→ Directions for this task: Everything from the line containing "origin in heading" through the line containing "Delete the lan" should be repeated exactly, and nothing else from the data.

→ Provided records:
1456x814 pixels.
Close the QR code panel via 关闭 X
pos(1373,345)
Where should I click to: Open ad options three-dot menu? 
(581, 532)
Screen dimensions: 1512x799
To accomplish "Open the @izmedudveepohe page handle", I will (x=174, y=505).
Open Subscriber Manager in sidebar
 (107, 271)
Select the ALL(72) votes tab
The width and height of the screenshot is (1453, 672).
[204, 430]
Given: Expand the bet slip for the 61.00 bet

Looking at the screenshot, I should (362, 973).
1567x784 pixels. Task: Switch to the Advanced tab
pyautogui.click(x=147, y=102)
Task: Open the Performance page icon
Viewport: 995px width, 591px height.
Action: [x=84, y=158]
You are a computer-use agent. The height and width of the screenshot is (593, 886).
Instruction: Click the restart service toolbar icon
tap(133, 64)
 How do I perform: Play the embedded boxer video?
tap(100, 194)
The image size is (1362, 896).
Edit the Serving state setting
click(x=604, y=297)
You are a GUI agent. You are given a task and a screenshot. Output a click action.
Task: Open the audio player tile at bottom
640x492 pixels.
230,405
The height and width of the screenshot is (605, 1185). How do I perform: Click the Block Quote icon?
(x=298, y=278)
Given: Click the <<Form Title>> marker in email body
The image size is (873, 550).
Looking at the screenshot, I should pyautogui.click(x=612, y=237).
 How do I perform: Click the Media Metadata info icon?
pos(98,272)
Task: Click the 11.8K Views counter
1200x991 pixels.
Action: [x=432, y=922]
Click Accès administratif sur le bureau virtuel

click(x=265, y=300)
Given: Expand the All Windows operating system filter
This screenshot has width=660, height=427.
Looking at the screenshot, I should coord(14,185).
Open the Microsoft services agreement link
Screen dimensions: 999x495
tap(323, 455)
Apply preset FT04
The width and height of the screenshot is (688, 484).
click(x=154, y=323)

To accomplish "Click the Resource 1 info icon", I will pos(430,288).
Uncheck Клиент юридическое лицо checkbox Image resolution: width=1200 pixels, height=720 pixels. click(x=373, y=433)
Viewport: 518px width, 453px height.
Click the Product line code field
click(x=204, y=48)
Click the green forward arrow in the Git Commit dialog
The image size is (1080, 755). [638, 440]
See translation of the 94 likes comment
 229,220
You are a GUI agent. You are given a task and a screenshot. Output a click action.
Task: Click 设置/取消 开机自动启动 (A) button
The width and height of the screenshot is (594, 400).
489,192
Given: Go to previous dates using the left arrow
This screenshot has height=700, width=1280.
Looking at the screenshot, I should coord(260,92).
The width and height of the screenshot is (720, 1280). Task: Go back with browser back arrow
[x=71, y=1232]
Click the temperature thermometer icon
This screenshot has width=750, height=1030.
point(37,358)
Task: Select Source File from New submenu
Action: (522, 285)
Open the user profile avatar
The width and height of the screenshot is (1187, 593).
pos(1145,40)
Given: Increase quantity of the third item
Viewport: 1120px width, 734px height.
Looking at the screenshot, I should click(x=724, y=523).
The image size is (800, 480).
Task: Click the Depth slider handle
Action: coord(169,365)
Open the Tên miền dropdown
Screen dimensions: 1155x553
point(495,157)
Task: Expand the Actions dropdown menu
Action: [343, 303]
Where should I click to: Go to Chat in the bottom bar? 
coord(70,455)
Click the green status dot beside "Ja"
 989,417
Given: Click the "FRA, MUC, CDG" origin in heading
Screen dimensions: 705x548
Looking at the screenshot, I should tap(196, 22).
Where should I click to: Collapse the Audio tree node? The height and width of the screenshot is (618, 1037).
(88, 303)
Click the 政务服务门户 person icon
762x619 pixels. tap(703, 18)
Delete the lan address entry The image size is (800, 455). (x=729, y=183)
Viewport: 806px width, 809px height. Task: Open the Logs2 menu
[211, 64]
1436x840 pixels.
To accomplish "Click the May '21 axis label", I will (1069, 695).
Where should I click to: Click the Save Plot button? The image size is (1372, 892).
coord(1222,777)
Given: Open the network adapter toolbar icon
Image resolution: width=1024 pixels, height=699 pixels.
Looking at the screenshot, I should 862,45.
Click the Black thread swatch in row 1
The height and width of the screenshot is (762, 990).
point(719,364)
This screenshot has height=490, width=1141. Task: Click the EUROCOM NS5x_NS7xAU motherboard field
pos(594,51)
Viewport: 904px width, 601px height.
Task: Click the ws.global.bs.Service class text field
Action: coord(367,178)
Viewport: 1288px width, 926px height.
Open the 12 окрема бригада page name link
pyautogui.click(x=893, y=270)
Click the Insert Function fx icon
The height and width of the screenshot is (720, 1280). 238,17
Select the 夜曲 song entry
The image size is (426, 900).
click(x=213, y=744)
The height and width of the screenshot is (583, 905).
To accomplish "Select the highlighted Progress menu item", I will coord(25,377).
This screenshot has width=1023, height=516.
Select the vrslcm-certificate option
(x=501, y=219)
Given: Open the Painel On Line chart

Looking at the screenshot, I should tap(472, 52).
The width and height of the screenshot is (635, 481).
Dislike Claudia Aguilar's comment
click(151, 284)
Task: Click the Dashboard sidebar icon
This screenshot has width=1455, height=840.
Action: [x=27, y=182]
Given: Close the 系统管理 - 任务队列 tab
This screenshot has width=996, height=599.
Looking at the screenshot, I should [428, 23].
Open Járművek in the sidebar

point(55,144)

→ Answer to the problem:
Given: Click the "FRA, MUC, CDG" origin in heading
Screen dimensions: 705x548
Looking at the screenshot, I should tap(196, 22).
Where should I click to: Collapse the Audio tree node? The height and width of the screenshot is (618, 1037).
(88, 303)
Click the 政务服务门户 person icon
762x619 pixels. tap(703, 18)
Delete the lan address entry The image size is (800, 455). (x=729, y=183)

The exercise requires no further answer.